= The task =
Which lines of the records contain the word "link"? Copy each of those lines in full.

= Provided records =
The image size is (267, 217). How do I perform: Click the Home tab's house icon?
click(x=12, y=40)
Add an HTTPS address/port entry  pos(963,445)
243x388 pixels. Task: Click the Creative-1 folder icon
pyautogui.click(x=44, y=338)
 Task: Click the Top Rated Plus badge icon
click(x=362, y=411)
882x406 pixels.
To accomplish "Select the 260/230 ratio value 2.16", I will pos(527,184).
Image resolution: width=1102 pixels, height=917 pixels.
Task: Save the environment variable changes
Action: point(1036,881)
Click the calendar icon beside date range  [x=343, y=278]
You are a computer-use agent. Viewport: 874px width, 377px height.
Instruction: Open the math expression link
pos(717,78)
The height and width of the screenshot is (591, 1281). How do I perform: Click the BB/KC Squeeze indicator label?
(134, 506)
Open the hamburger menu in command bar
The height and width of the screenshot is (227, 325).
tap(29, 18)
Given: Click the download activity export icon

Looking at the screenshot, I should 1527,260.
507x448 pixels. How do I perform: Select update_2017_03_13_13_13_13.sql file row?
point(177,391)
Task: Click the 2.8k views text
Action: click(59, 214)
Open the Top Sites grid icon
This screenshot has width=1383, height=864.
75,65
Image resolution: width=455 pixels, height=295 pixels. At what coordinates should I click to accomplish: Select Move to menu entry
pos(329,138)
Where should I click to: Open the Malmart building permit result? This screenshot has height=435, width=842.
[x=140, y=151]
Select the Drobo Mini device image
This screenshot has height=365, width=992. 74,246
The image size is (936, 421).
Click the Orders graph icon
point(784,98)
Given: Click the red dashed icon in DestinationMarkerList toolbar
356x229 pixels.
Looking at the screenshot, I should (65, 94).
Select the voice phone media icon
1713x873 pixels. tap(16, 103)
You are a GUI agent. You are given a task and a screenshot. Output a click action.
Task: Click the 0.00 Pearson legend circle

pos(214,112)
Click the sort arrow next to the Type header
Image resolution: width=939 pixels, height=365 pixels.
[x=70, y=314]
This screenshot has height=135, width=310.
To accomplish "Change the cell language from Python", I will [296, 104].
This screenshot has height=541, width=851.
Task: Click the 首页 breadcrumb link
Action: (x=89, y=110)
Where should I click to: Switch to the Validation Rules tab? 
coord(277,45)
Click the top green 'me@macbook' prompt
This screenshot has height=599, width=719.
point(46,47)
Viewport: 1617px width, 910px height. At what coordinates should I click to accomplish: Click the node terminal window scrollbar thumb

= Exercise response =
Instruction: Open the math expression link
Task: Click the 首页 breadcrumb link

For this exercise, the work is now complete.